# Action item:
From the line that contains "Given: Switch to the Profiler tab" to the last line of the entries, write each line out exactly; include both ends and nothing else.

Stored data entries
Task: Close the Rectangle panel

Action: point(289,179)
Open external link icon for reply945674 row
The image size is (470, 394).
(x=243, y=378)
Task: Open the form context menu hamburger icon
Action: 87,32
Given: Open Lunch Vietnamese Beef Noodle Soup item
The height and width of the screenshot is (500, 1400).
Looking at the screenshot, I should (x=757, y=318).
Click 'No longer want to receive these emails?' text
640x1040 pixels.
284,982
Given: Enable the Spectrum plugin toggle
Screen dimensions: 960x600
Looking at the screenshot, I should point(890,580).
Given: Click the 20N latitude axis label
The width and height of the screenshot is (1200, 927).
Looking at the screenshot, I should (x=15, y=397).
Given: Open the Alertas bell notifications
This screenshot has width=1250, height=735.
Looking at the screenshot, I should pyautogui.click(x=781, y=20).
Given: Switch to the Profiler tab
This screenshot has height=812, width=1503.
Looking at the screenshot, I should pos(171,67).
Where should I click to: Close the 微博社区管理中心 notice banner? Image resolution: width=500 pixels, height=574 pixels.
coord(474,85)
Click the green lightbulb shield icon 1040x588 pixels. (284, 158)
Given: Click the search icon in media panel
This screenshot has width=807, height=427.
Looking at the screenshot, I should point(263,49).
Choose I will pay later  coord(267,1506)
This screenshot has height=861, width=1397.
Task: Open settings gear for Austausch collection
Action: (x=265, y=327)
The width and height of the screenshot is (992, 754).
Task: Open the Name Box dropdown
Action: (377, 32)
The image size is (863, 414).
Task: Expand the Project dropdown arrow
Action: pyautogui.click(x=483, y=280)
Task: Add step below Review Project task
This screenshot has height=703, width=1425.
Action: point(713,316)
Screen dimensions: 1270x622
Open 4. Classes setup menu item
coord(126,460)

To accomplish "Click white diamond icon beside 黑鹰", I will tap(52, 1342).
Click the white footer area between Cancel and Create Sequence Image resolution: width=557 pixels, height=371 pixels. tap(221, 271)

# Result for this task:
Given: Switch to the Profiler tab
This screenshot has height=812, width=1503.
Looking at the screenshot, I should pos(171,67).
Where should I click to: Close the 微博社区管理中心 notice banner? Image resolution: width=500 pixels, height=574 pixels.
coord(474,85)
Click the green lightbulb shield icon 1040x588 pixels. (284, 158)
Given: Click the search icon in media panel
This screenshot has width=807, height=427.
Looking at the screenshot, I should point(263,49).
Choose I will pay later  coord(267,1506)
This screenshot has height=861, width=1397.
Task: Open settings gear for Austausch collection
Action: (x=265, y=327)
The width and height of the screenshot is (992, 754).
Task: Open the Name Box dropdown
Action: (377, 32)
The image size is (863, 414).
Task: Expand the Project dropdown arrow
Action: pyautogui.click(x=483, y=280)
Task: Add step below Review Project task
This screenshot has height=703, width=1425.
Action: point(713,316)
Screen dimensions: 1270x622
Open 4. Classes setup menu item
coord(126,460)

To accomplish "Click white diamond icon beside 黑鹰", I will tap(52, 1342).
Click the white footer area between Cancel and Create Sequence Image resolution: width=557 pixels, height=371 pixels. tap(221, 271)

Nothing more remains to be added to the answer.